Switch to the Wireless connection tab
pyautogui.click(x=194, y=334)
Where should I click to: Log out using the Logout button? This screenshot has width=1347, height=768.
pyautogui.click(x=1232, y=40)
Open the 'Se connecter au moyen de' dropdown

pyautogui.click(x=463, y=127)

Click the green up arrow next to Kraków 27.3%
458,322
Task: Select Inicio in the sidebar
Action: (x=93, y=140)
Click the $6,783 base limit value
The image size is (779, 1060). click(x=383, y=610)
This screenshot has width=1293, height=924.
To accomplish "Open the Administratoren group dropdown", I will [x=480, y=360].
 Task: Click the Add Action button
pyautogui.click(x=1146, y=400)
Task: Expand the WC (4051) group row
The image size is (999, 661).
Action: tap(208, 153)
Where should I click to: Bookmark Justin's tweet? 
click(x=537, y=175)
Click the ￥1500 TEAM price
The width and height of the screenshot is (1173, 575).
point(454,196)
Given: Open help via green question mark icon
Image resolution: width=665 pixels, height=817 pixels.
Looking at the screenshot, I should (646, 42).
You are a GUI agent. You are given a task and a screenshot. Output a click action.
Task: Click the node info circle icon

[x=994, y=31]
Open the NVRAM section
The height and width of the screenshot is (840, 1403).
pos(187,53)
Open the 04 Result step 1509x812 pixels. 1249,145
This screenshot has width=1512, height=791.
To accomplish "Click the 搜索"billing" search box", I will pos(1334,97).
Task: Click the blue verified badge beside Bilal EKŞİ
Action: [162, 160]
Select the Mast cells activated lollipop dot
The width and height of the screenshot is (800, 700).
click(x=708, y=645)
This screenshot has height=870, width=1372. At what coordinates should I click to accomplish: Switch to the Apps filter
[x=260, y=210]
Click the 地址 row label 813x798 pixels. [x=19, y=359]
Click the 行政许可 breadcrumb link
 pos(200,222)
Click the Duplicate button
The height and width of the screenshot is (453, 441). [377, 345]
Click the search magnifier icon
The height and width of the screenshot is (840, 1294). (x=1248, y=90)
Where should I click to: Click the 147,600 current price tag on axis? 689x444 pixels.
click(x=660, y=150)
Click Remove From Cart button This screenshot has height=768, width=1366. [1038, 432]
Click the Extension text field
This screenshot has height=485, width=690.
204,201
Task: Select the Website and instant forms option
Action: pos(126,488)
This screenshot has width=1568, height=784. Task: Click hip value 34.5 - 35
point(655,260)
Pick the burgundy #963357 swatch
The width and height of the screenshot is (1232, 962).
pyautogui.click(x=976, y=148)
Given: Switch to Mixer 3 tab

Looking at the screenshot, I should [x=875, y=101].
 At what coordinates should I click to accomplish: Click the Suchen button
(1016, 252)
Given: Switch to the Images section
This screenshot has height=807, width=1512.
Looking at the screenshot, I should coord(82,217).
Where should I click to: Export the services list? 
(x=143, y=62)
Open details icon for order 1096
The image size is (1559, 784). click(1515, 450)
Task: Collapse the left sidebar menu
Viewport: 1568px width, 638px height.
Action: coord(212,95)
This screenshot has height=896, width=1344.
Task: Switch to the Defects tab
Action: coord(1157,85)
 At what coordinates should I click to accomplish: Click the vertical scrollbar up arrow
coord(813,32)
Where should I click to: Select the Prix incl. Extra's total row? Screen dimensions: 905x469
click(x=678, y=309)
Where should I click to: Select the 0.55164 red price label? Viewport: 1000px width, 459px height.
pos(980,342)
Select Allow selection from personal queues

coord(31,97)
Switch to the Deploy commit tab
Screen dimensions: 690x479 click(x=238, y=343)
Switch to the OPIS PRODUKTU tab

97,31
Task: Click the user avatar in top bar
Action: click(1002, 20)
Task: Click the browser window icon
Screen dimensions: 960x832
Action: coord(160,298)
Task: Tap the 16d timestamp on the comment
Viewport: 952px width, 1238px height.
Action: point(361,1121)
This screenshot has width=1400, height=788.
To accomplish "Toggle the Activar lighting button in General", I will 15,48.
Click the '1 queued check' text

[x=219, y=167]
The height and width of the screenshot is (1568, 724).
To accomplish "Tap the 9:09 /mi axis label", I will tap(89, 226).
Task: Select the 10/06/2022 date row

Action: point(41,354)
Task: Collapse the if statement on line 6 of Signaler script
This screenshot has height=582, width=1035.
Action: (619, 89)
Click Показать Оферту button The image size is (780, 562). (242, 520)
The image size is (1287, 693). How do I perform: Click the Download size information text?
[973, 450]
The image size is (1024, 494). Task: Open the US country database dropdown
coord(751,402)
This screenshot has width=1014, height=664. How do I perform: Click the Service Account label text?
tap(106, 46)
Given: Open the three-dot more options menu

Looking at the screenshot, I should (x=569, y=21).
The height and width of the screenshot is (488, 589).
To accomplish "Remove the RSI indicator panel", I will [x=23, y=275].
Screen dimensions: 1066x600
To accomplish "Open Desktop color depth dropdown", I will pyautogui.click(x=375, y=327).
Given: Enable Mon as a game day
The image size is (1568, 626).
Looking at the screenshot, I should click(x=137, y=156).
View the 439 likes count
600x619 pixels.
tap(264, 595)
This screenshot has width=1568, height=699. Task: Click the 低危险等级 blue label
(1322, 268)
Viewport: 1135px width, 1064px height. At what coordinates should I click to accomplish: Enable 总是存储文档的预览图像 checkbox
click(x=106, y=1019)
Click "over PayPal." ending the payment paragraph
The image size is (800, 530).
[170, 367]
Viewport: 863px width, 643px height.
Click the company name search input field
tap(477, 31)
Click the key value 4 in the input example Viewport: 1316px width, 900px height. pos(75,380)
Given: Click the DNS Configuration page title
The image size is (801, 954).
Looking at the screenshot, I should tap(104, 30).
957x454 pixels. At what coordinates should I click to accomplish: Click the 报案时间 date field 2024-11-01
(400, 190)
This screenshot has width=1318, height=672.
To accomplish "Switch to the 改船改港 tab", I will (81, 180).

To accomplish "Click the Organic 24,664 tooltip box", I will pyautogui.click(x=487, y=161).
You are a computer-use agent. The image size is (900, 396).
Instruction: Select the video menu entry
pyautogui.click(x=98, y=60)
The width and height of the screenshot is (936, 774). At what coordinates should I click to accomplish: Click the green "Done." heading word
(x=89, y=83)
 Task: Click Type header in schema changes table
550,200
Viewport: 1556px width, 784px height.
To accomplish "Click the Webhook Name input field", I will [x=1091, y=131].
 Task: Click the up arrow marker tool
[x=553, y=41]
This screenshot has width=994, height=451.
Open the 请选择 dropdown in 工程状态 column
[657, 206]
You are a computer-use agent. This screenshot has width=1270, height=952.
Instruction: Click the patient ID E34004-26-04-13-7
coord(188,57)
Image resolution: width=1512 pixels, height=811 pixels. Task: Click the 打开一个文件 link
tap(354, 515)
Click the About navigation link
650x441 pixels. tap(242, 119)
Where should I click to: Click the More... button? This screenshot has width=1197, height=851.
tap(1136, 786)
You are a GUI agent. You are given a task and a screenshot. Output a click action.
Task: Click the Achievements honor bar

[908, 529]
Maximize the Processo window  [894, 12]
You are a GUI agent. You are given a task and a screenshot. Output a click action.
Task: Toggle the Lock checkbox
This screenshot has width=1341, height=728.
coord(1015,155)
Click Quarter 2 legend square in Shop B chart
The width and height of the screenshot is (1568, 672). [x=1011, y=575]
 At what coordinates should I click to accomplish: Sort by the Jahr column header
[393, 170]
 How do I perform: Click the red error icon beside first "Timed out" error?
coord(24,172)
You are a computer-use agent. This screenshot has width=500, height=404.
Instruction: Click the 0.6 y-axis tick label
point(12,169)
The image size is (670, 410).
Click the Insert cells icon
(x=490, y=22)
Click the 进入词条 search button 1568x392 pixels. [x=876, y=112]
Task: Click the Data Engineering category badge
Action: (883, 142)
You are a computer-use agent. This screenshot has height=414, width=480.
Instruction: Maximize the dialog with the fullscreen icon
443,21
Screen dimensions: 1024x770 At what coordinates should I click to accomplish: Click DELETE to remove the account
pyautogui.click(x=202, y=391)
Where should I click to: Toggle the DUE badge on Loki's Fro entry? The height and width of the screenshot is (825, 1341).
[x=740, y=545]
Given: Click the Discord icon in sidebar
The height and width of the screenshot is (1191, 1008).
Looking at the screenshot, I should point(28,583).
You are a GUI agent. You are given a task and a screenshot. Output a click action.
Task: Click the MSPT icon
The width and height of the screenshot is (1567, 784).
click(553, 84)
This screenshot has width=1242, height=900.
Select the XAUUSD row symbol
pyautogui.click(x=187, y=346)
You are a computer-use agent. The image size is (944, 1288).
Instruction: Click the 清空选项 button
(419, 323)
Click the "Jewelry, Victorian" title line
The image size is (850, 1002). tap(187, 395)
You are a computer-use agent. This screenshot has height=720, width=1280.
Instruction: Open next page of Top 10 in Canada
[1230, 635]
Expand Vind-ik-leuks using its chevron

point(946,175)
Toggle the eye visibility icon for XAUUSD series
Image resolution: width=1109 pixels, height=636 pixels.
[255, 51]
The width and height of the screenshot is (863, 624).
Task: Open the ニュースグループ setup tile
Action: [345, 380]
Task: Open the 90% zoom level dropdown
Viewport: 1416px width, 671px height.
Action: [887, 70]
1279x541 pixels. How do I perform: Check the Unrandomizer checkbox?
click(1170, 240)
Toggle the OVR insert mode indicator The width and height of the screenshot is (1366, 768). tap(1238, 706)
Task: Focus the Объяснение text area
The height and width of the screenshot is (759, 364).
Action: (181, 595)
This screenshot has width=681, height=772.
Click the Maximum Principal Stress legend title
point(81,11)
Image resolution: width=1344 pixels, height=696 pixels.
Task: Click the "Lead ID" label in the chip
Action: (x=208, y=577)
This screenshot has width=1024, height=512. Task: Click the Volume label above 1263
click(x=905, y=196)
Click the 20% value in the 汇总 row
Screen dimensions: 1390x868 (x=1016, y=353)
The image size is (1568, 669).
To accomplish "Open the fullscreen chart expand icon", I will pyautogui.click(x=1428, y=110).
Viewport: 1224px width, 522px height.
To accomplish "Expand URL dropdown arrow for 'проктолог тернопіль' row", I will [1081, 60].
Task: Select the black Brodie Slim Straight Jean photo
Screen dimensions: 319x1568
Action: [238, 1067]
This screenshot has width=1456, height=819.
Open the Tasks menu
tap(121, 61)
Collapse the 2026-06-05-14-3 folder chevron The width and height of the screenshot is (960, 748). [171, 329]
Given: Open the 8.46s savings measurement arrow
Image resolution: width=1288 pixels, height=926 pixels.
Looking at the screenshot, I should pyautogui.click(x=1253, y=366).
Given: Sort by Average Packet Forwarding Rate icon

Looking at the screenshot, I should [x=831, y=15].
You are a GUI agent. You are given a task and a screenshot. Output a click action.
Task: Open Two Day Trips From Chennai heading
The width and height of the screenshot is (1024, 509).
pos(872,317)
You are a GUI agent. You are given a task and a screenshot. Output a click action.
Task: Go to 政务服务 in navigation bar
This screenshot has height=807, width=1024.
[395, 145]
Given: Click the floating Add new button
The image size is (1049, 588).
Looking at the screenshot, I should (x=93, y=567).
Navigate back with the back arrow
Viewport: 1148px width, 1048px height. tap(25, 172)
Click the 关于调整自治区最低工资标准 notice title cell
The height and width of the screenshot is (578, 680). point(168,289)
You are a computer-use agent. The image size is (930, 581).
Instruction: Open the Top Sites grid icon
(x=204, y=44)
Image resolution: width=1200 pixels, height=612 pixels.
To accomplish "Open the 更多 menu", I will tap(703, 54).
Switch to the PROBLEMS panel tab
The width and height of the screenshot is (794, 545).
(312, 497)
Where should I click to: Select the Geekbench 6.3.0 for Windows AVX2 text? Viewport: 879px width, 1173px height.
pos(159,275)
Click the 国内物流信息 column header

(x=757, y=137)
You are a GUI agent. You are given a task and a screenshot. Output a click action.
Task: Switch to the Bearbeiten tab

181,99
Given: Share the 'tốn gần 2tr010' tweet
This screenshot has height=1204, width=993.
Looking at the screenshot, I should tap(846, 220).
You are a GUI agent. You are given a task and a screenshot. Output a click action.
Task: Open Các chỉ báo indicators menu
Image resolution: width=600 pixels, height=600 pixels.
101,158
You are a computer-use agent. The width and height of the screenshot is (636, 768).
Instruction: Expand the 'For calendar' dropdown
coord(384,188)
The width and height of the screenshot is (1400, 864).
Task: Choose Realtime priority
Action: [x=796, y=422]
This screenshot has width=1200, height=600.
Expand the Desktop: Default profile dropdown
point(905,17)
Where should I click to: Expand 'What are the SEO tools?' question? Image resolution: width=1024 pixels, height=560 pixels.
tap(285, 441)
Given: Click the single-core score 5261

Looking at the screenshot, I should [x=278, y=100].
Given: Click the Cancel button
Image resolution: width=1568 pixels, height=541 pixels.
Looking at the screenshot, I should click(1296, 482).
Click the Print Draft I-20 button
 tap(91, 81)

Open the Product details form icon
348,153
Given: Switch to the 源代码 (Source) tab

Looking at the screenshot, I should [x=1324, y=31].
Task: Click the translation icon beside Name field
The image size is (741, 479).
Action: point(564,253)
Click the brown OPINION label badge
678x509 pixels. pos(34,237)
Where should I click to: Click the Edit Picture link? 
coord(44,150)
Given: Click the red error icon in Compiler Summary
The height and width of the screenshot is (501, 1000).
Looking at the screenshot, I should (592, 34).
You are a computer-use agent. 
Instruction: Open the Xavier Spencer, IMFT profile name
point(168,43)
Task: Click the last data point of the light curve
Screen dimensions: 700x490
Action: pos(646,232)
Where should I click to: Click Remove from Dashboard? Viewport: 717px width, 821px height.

================

Which lines above include "Collapse"? Show each of them by copying it.

Task: Collapse the left sidebar menu
Task: Collapse the if statement on line 6 of Signaler script
Collapse the 2026-06-05-14-3 folder chevron The width and height of the screenshot is (960, 748). [171, 329]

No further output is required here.